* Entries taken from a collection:

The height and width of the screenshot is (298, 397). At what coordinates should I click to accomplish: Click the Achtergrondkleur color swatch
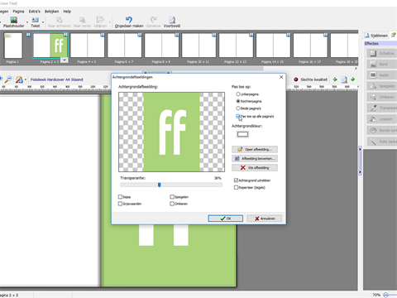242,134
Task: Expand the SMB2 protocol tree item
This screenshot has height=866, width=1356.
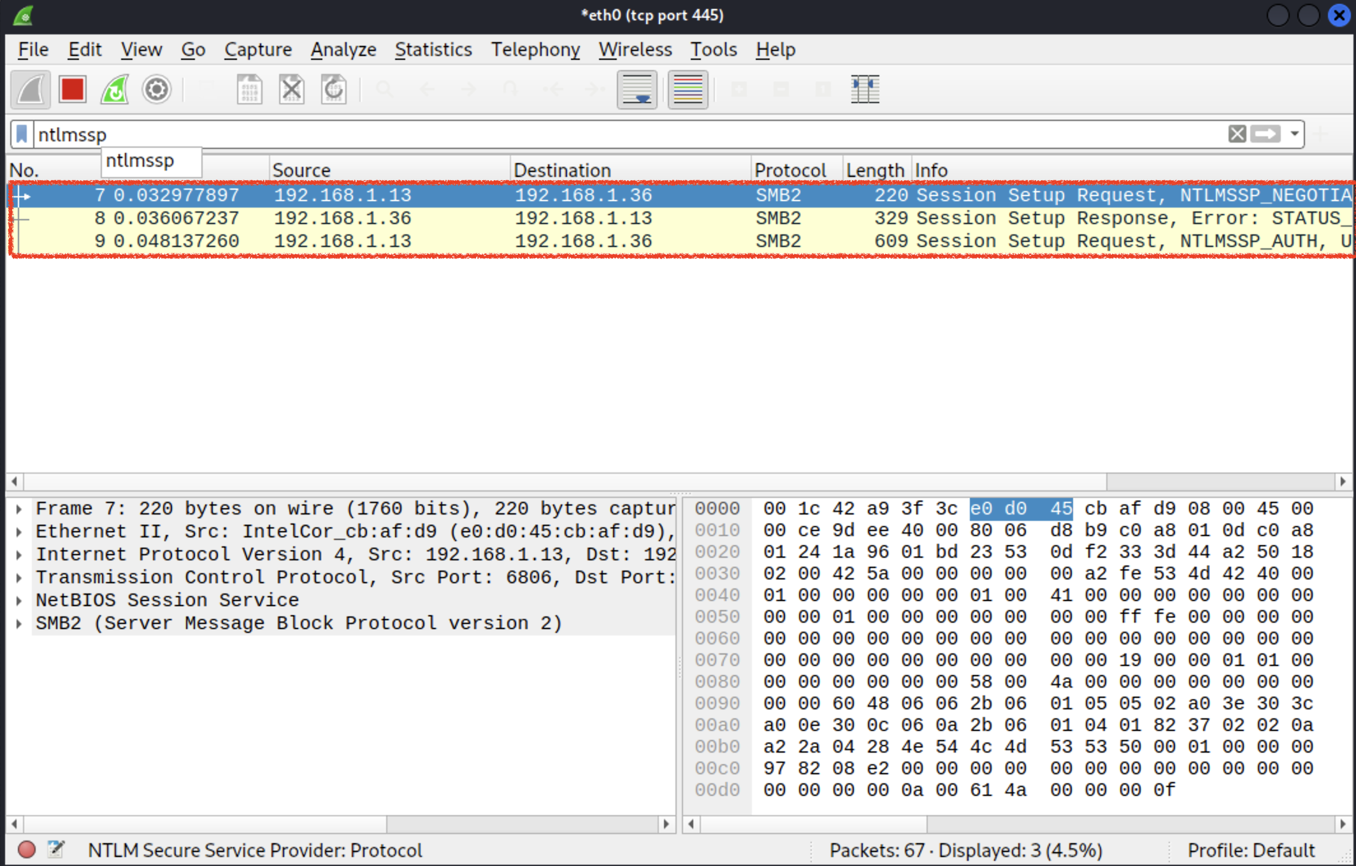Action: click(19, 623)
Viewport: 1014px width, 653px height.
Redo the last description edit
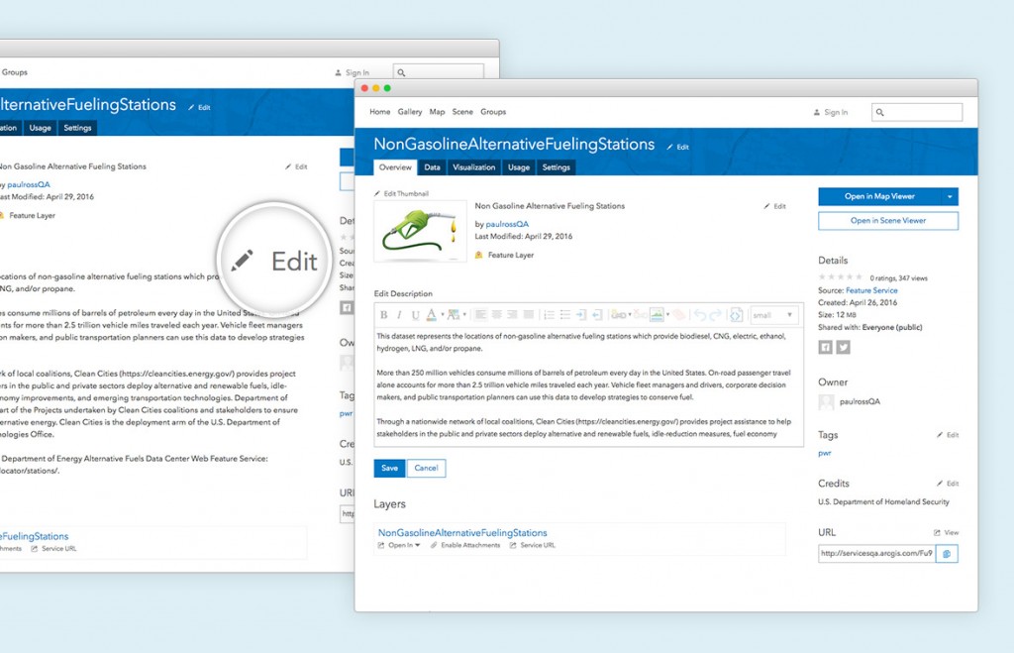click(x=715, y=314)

* Given exercise: Copy everything from the line containing "Task: Expand the SMB2 protocol tree item" down to the end of the items, requests included, and raise each coordinate in the answers by 11. Leave the pictures out.

* Solution below:
Task: Expand the SMB2 protocol tree item
This screenshot has height=866, width=1356.
Action: click(30, 634)
Viewport: 1014px width, 653px height.
Redo the last description edit
click(x=726, y=325)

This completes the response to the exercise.